▸ **Task directions**: Print the line containing "The height and width of the screenshot is (1400, 854)." and each line after it to the end of the material below. Print nothing else.

▸ **Raw data**:
———
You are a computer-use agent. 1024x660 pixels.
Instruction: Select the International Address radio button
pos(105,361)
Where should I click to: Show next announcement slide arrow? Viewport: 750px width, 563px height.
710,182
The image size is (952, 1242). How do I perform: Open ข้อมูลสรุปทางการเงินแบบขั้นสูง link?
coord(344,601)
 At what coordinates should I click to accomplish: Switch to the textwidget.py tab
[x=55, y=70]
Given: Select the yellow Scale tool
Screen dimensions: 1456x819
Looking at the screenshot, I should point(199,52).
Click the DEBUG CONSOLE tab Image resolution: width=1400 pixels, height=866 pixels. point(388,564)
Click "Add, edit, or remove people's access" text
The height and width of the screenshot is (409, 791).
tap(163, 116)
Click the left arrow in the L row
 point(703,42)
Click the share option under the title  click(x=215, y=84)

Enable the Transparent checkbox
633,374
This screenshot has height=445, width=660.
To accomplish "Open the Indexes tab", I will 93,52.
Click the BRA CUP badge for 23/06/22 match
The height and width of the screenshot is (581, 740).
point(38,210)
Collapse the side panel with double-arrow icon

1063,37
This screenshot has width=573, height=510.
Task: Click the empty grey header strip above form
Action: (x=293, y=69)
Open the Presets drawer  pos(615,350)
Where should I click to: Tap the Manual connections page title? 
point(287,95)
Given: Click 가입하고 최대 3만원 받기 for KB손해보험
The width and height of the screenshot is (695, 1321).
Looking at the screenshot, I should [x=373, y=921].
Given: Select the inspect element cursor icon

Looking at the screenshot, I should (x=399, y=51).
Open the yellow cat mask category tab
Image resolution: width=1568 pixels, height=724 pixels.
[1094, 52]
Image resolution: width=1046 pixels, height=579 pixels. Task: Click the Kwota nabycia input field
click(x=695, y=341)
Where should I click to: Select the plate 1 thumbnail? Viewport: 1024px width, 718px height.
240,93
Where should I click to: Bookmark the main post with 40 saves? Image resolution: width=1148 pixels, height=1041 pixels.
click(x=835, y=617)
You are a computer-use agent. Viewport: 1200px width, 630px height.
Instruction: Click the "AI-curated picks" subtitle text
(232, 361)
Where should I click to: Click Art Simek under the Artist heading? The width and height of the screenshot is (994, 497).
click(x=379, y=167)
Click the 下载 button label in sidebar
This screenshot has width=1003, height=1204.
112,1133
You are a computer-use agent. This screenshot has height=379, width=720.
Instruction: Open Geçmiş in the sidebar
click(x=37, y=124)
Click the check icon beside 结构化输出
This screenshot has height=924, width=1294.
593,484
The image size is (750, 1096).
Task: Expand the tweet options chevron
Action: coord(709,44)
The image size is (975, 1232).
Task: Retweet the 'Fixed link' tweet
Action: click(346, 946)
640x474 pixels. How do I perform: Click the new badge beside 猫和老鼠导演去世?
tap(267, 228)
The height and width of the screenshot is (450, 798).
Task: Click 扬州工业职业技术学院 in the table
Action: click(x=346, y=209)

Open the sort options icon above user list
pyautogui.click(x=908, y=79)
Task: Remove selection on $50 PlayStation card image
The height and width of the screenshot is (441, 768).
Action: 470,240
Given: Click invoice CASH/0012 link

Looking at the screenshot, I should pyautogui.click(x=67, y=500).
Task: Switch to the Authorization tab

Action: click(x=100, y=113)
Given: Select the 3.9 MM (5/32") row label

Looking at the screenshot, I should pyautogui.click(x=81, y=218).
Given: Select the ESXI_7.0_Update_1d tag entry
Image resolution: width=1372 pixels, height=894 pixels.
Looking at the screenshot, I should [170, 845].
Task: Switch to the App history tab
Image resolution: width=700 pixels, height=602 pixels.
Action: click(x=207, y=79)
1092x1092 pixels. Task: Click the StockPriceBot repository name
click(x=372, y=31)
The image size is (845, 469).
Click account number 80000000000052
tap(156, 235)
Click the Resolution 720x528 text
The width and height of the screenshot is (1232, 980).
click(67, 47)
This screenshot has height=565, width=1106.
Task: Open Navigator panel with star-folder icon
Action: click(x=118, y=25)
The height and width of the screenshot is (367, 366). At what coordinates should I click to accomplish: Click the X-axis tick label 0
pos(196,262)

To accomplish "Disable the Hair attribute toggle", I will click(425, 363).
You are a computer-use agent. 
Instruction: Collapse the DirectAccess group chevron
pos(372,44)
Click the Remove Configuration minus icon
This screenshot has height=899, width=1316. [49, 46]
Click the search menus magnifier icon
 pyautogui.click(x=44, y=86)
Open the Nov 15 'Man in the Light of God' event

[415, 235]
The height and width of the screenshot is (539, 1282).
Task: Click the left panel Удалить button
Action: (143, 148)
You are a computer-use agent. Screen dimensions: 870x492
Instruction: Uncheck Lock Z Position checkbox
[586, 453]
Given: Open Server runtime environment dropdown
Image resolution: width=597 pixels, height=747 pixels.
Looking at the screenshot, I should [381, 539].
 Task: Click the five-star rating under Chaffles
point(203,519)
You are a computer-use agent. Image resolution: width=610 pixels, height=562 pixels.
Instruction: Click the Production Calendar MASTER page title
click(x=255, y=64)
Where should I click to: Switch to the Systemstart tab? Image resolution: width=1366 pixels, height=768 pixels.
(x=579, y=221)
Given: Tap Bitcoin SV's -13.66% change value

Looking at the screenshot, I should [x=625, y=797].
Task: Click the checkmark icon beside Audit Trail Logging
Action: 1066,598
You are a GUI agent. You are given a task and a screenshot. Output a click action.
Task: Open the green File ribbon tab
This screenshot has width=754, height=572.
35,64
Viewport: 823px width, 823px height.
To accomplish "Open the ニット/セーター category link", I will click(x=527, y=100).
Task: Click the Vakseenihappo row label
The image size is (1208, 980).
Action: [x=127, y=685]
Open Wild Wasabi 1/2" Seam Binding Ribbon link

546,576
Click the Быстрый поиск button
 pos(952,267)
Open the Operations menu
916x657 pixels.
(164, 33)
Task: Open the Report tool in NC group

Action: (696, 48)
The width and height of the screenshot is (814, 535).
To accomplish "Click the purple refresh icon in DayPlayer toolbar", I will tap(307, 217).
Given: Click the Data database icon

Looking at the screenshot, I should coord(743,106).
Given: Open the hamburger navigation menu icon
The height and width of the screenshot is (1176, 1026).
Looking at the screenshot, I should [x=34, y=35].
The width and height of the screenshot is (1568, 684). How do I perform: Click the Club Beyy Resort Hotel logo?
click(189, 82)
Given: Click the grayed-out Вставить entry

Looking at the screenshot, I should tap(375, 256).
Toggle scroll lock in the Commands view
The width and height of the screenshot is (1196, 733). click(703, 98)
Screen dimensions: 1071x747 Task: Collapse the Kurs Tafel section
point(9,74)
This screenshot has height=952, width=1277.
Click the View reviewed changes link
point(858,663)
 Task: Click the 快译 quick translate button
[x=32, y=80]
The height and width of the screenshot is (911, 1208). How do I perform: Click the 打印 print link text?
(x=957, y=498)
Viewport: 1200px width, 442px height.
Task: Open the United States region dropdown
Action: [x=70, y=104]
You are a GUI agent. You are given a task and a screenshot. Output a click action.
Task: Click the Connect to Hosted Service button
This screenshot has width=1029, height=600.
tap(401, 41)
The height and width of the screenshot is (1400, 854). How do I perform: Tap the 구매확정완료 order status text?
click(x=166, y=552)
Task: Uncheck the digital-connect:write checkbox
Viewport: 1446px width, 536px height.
———
▸ **Completed task**:
The height and width of the screenshot is (1400, 854). How do I perform: Tap the 구매확정완료 order status text?
click(x=166, y=552)
Task: Uncheck the digital-connect:write checkbox
Viewport: 1446px width, 536px height.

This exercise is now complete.